FIRST HALF OF 2025 MARKET REVIEW: A ROLLER COASTER RIDE TO RECORD HIGHS

Rush Zarrabian, CFA®
Corbett Road
Managing Partner, Portfolio Manager

July 16, 2025

Summary

  • The newly signed tax bill passed by Congress and the President the first week of July delivers front-loaded stimulus aimed at boosting near-term growth while cushioning tariff impacts. Despite longer-term deficit concerns, it’s a net positive for the economy in the short run.
  • U.S. large-cap stocks ended the quarter with gains of over 10%—but that headline number doesn’t capture the full story. The quarter kicked off with a sharp drop, as the S&P 500 plunged 12% in just four trading days. Yet, by June 30, the market had not only erased those losses but gone on to set new all-time highs.
  • A powerful two-month rally and record-high earnings estimates signal further market momentum. Historically, stocks have delivered stronger returns when earnings are rising, and sharp rebounds from bear markets have often led to sustainable gains in the following year.
  • MX strategies moved to an aggressive allocation in early July, following the expiration of our “rate of change” sell signal. microcast™ was also upgraded to an aggressive stance at the end of June. This marks the first time since November 2024 that both models are aligned in recommending an aggressive allocation, suggesting a more constructive environment for risk assets.

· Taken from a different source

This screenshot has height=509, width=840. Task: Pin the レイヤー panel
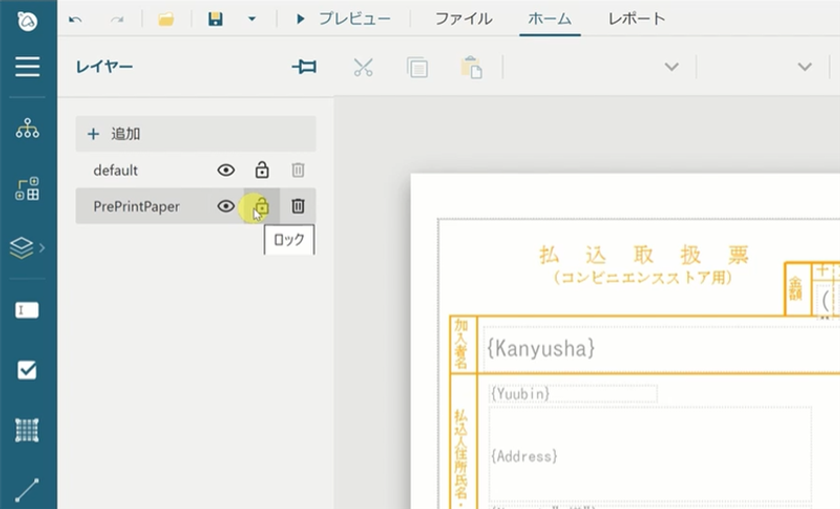[304, 67]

QUICK THOUGHTS ON THE RECENT TAX BILL

On July 4th, President Trump signed into law the long-awaited tax-and-spending bill—formerly known as the “One Big, Beautiful Bill”—that Congress had been crafting for months. While the policy details are extensive, our focus here is on its near-term impact on the federal deficit and economic stimulus. The chart below outlines the bill’s spending and saving components over the next decade (from Credit Agricole):

The key takeaway: most of the stimulus is front-loaded, while the spending cuts are pushed to later years. This timing matters. By injecting money into the economy now, the bill could help lower the risk of recession and soften the blow from tariff-related costs.

While there are valid concerns about the long-term impact of a growing federal deficit, the bill is now law. On balance, it’s a short-term positive for the economy.


FIRST HALF OF 2025 ASSET CLASS REVIEW

By the numbers, the first half of 2025 appears uneventful. With the exception of strong international stock performance, returns across most asset classes were fairly average. But those ending numbers masked a roller coaster ride. Markets once again proved that while “buy and hold” is easy to say, it’s hard to live through. The second quarter began with shock and uncertainty but quickly flipped into one of the sharpest V-shaped rebounds on record.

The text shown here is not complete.